We applied many of the above concepts while designing and optimizing courses to introduce handoff education into our undergraduate medical education. Termed the Quality Enhancement Plan (QEP) – Team FIRST, our project aims to bolster competencies in teamwork and communication by developing a longitudinal curriculum for health professions and medical students.4 At baseline, these simulated activities utilized participant feedback as important source material for continued course improvement. However, qualitative comments can be challenging to compile and consolidate into clear theme for course improvement unless an established approach is applied.

To best quantify and prioritize participant and facilitator comments, we apply principles of quality functional deployment (QFD) in the form of focus groups to collect relevant feedback. We took these comments and used affinity sorting to distill the most frequently mentioned elements in each focus group session (Figure 1).

Figure 1: Affinity Sorting.

Focus group participants write down individual comments regarding various aspects of each simulated activity on sticky notes. The research team then collects these comments and individually sorts comments into broad categories. Finally, we compare our rough categories to identify the student and faculty needs for each simulation activity.

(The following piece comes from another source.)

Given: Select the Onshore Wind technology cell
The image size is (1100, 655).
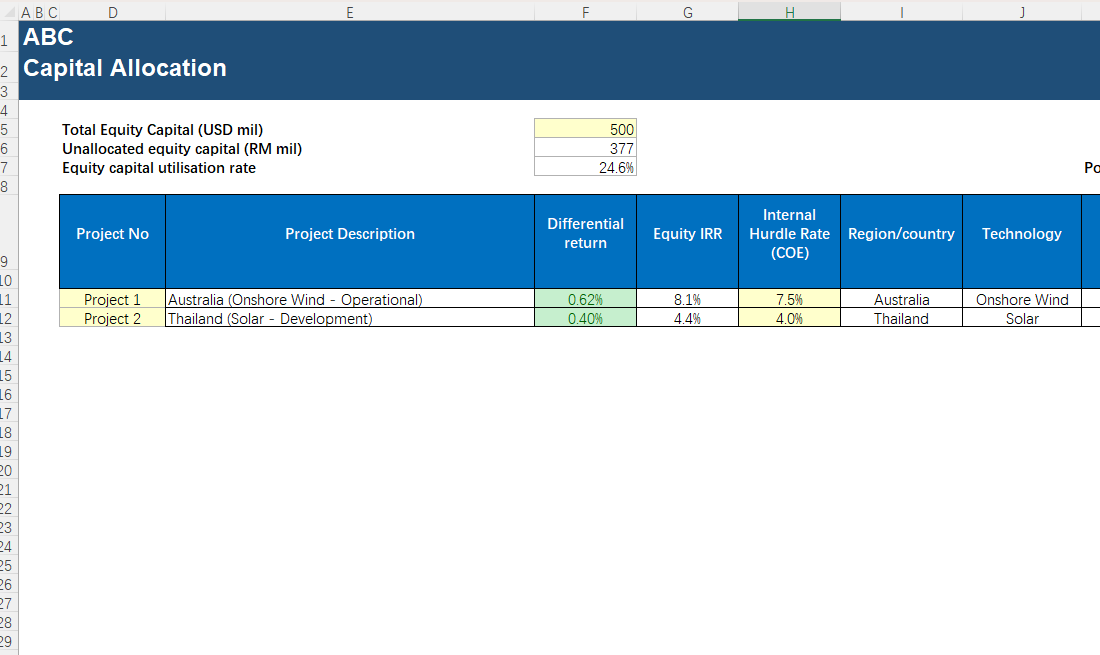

Next, we utilize a critical to quality (CTQ) tree to identify requirements to focus our quality improvement efforts for course improvement (Figure 2). Interestingly, when building our CTQ tree, many of the derived requirements mirror the current literature covering simulation education.  For example, “setting expectations for evaluation ahead of the simulation” was a requirement we frequently identified in several of the handoff activities.

Once participant needs are isolated, we placed each one into a critical to quality (CTQ) tree. These needs drive future items that must be included in each simulated activity (course requirements). Lastly, we identify quantifiable approaches to measure each requirement, ensuring that each future participant feels that the requirement is present in the course. Here we show the CTQ tree for just one of the needs identified.

Figure 2: CTQ tree

We will continue to optimize the use of simulation to advance competencies in teamwork and communication over the course of this 5-year project funded by the UT Southwestern Office of Medical Education. Our evidence-based approach underscores the importance of incorporating focus group-mediated feedback as the “voice of the customer” (students) using it as a means for improving the effectiveness of simulation-based education.

References

1. Au K, Lam D, Garg N, et al. Improving skills retention after advanced structured resuscitation training: A systematic review of randomized controlled trials. Resuscitation. 2019;138:284-296.

2. Lorello GR, Cook DA, Johnson RL, Brydges R. Simulation-based training in anaesthesiology: a systematic review and meta-analysis. BJA: The British Journal of Anaesthesia. 2014;112(2):231-245.

3. Kurup V, Matei V, Ray J. Role of in-situ simulation for training in healthcare: opportunities and challenges. Current Opinion in Anesthesiology. 2017;30(6):755-760.

4. The University of Texas Southwestern Medical Center: Quality Enhancement Plan for the Southern Association of Colleges and Schools Commission on Colleges. The University of Texas Southwestern Medical Center;2019.